[Collected data entries]
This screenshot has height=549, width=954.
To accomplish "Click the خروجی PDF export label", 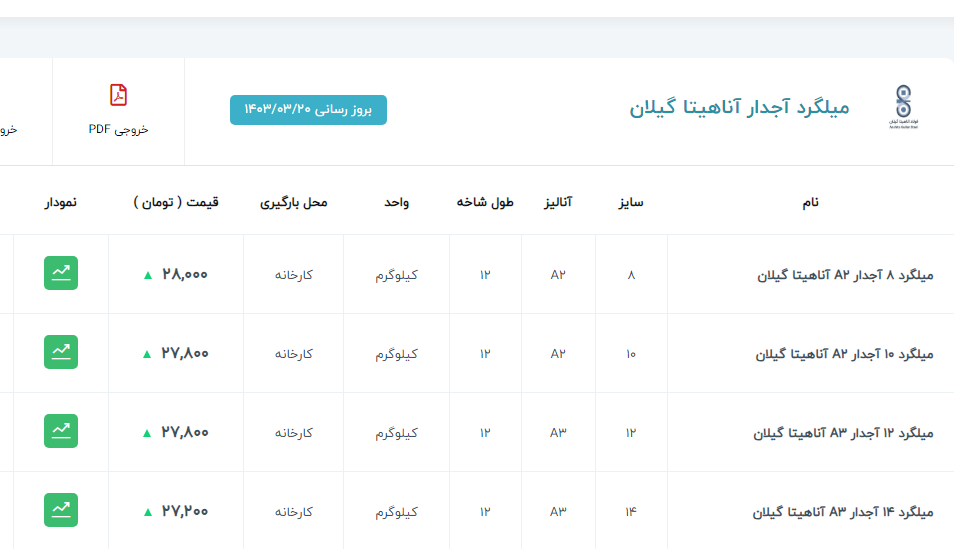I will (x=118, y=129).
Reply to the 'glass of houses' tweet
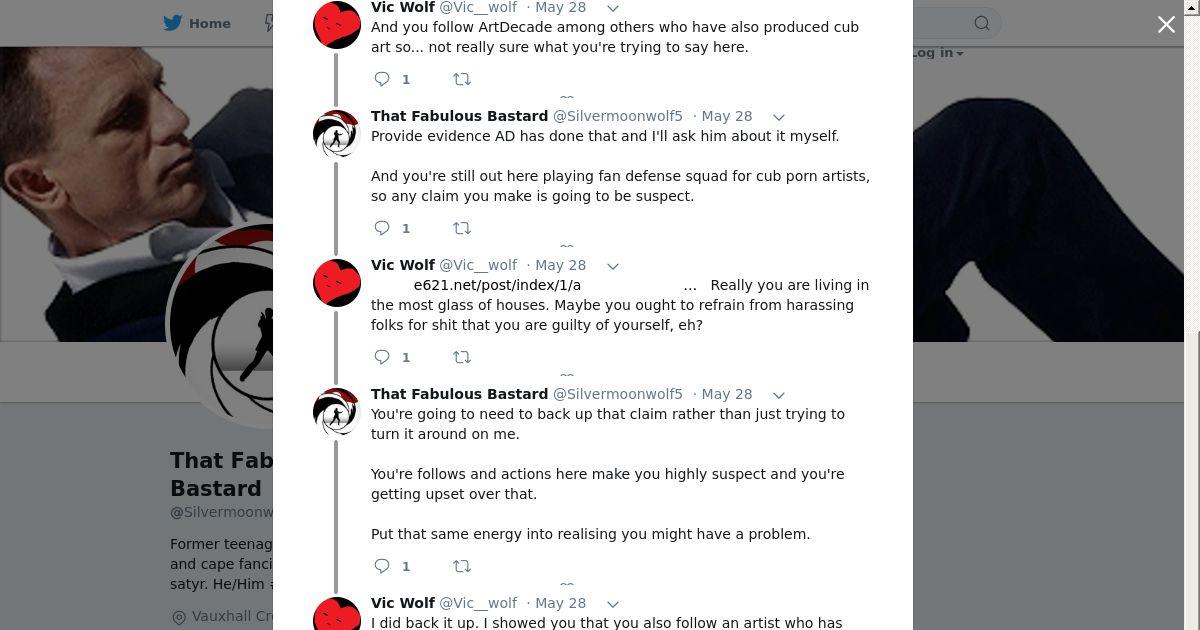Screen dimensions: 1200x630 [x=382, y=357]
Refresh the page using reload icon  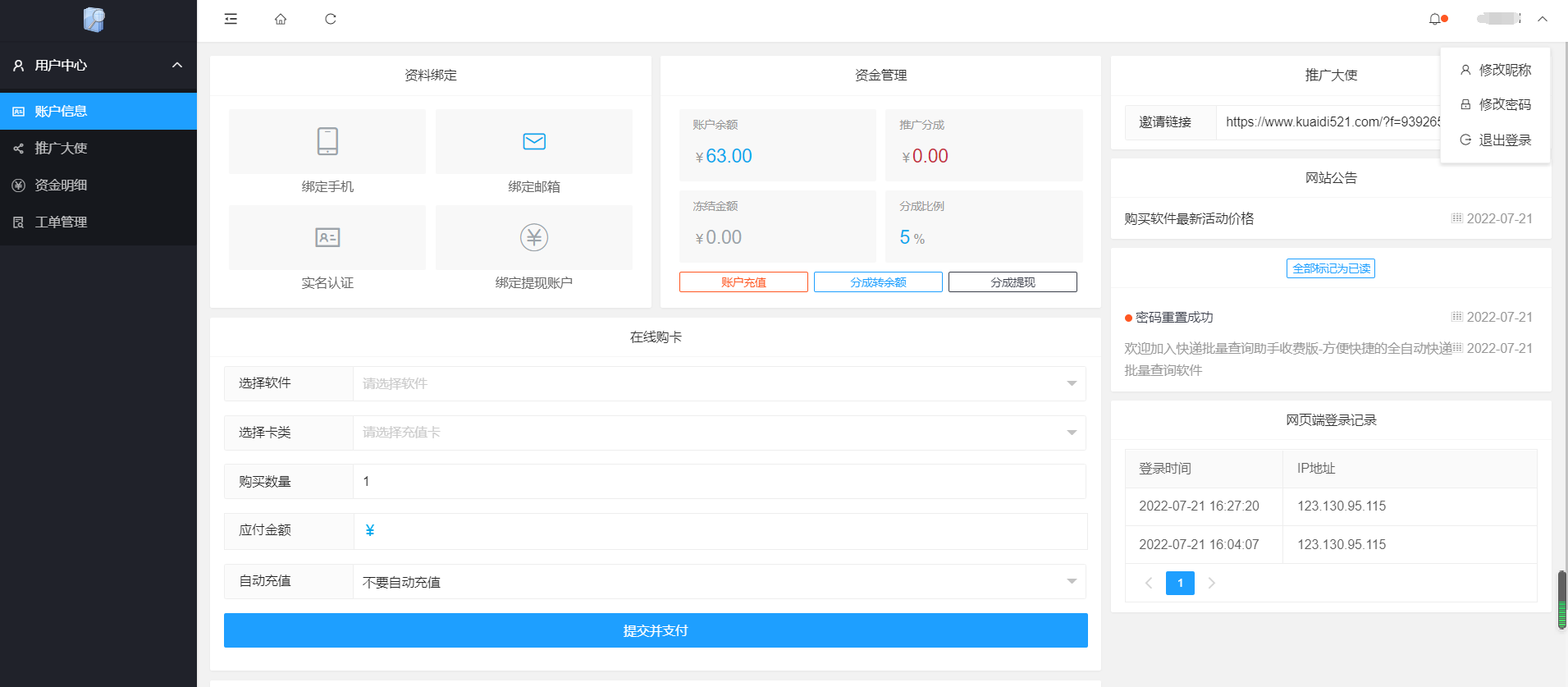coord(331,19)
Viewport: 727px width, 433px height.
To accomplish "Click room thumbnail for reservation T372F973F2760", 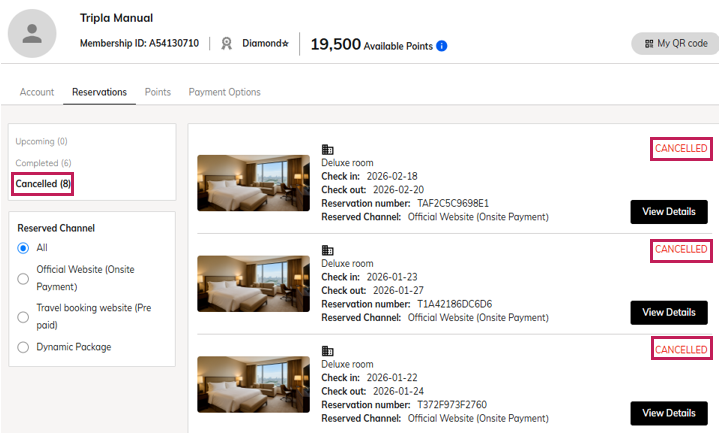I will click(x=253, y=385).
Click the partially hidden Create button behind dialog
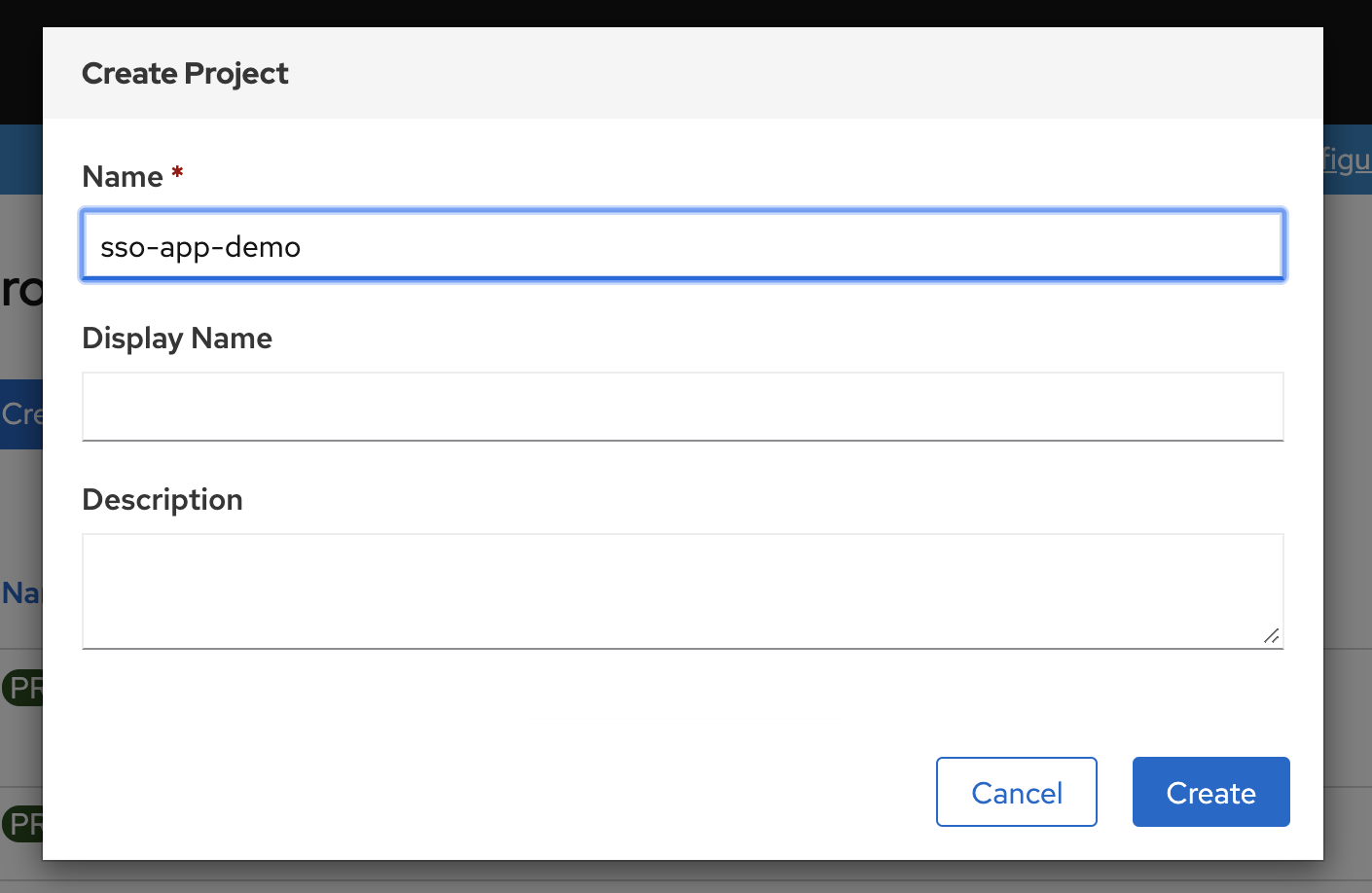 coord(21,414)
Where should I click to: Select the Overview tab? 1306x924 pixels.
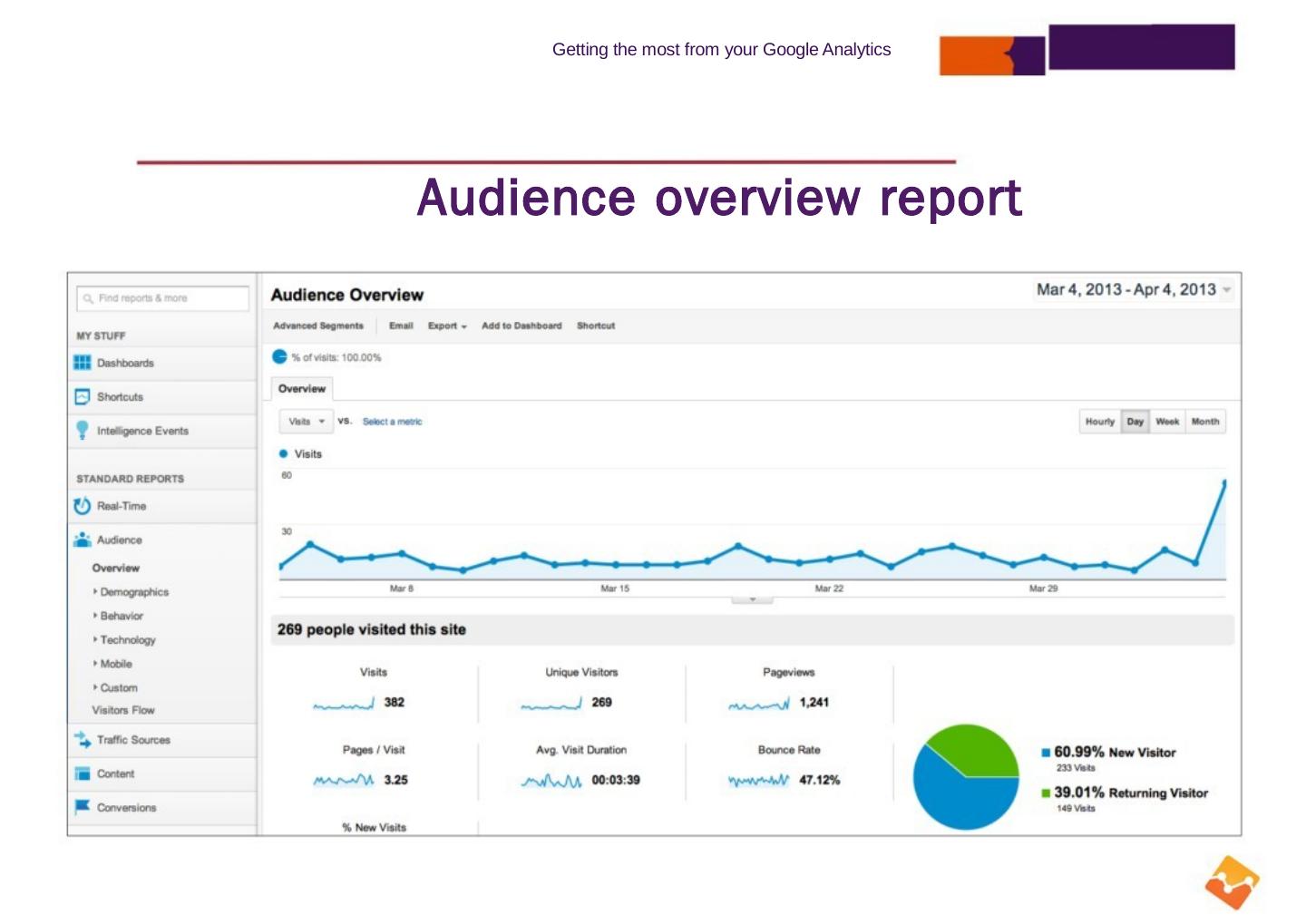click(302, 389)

§ Action item
Go through the records above and, whenever a line includes the word "height", copy it.

§ Your response
This screenshot has height=549, width=954.
Viewport: 727px width, 433px height.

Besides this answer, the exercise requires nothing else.